Expert Insights On Wound Care Products
The array of wound care products can be quite astounding. Choosing the right product(s) for your patient can be difficult. With this in mind, our panelists, strongly emphasizing case-by-case management, share their experiences, success stories and caveats with certain wound care products. Read on for what five expert panelists had to say about treating neuropathic ulcers, when to use growth factors and the role of wet-to-dry dressings.
Q: What wound care products do you use on the diabetic neuropathic ulcer?
A: All of the panelists agree that appropriate product selection is done on a case-by-case basis. Edwin Blitch, IV, DPM, adds that he considers several factors before prescribing a particular wound care regimen. These factors include: type and duration of the ulcer; anatomic location; patient compliance; comorbid conditions; and affordability.
In treating diabetic neuropathic ulcers, Jason Hanft, DPM, looks for products that provide a moist wound healing environment, bandages that maintain moist wound healing and other products that are easy for the patient to use. To that end, Dr. Hanft says he uses topical hydrogels, topical antibiotics and topical antibiotic bandages (i.e. Acticoat and Iodoflex).
For stable, dry and granulating wounds, Jordan Grossman, DPM, says he uses either normal saline moist to dry dressing changes or hydrogel for patients who are only compliant enough for once-a-day dressing changes. Dr. Blitch adds that many of the hydrogel products are quite effective in promoting re-epithelialization of chronic wounds that have a healthy base of granulation tissue.
For the macerated, neuropathic ulceration, Lawrence Karlock, DPM, emphasizes once-a-day application of Iodosorb gel with a dry, sterile dressing. Once the ulcer becomes more beefy with less hyperkeratotic tissue, Dr. Karlock will switch to one of the hydrogel dressings or even Bactroban cream on a daily basis.

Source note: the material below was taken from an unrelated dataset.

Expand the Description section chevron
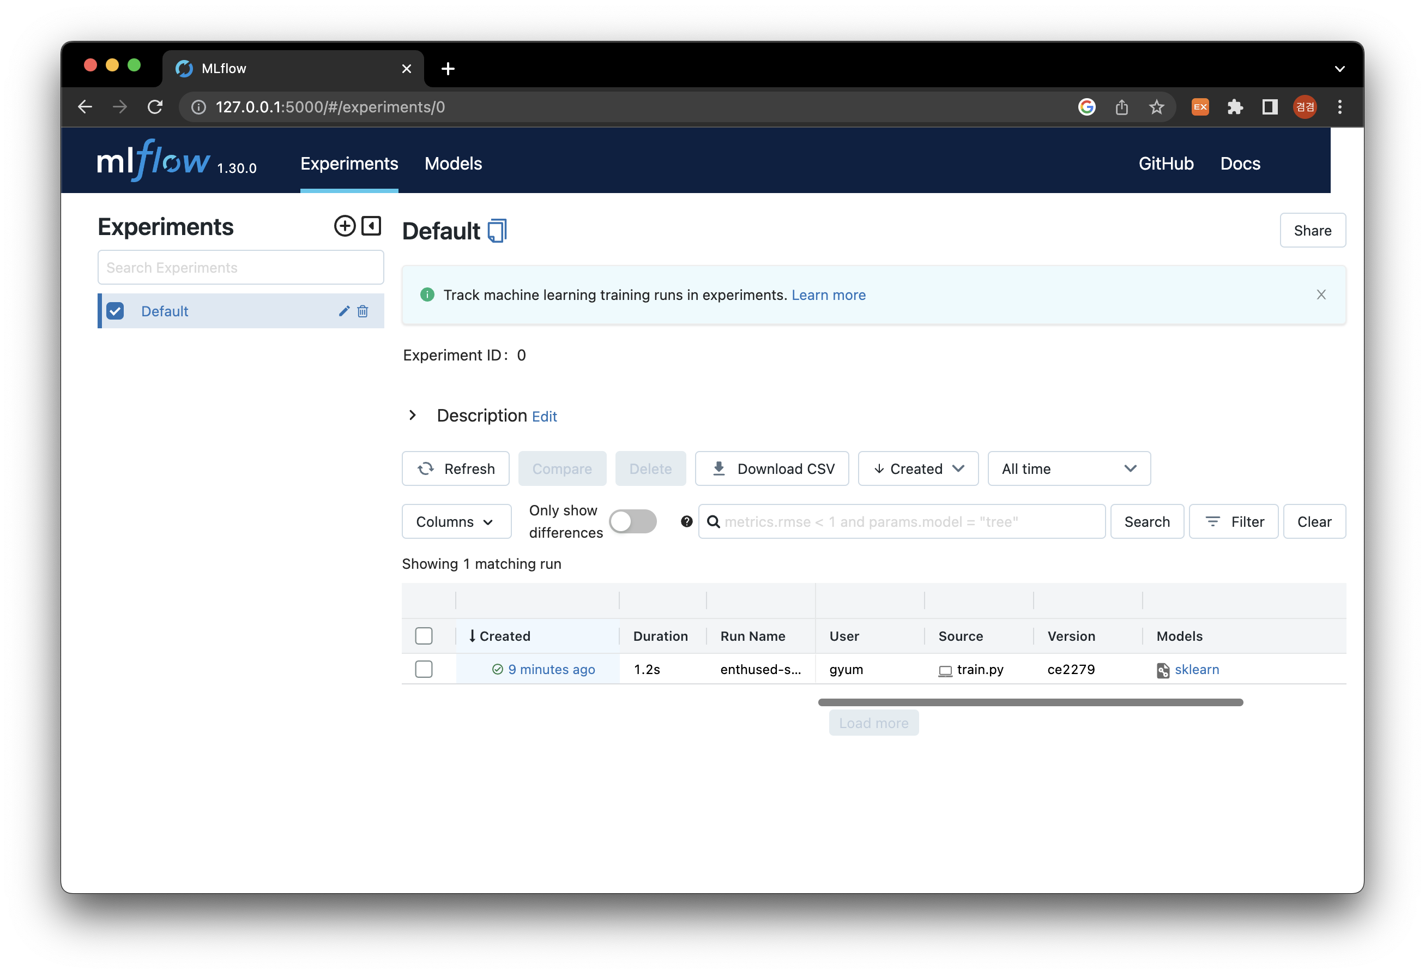1425x974 pixels. (x=413, y=416)
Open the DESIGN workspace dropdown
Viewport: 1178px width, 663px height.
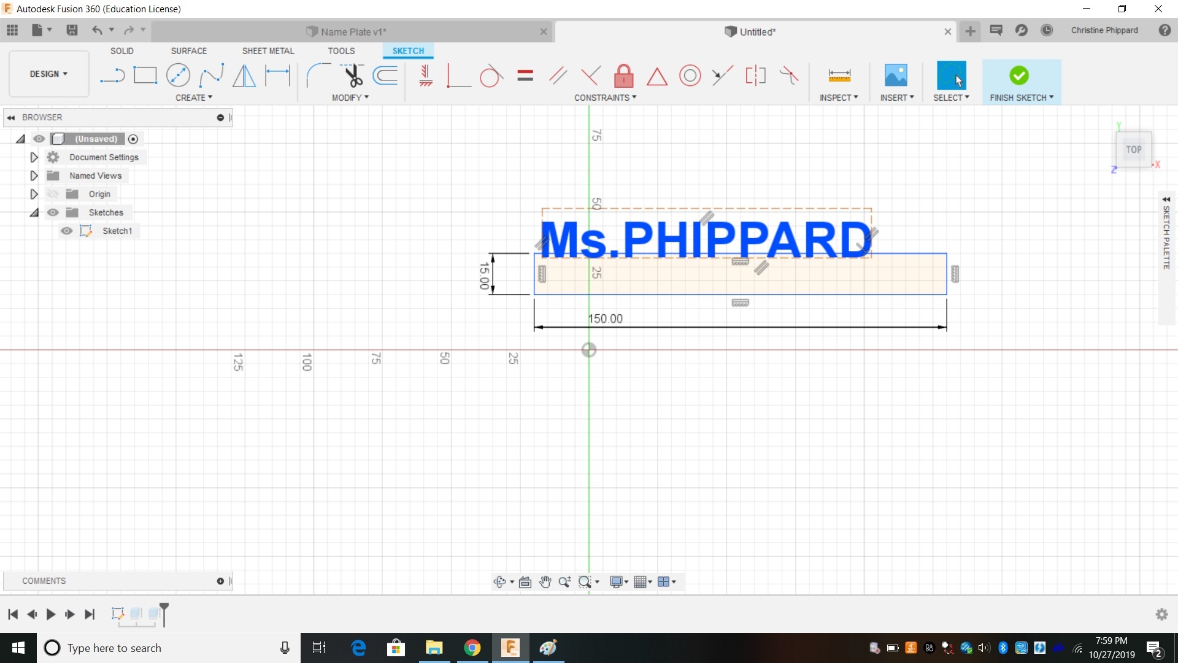(48, 74)
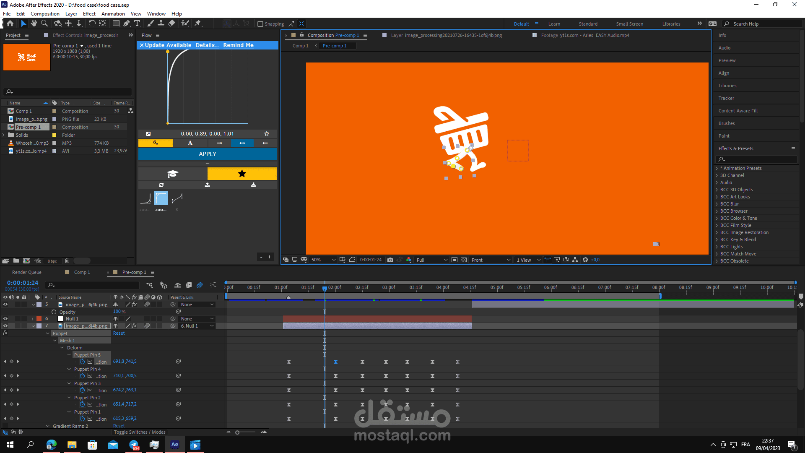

Dr. Grossman also uses Bactroban, as well as silver-based products or acetic acid, to treat colonized or superficially infected wounds. When you see wounds with extensive infection, he says performing an I&D is essential for controlling the infectious process.
Barry Rosenblum, DPM, notes that he is a “firm believer” that the most important aspect of wound care is offloading. “In addition to an adequate debridement, (offloading) is probably more conducive to wound healing than any one particular product,” emphasizes Dr. Rosenblum.
Q: What is your favorite wound debridement agent?
A: Drs. Hanft and Rosenblum say their favorite debridement agent is a scalpel. More specifically, Dr. Hanft recommends sharp debridement of vascularized lower extremity wounds in order to initiate an acute wound healing phase, remove nonviable tissue and decrease bacterial count. Dr. Grossman also primarily relies upon sharp debridements for removing necrotic tissue.
Dr. Hanft says the only time he will use a debriding agent (enzymatic or topical) is when patients are dysvascular and cannot undergo debridement, and are non-bypassable.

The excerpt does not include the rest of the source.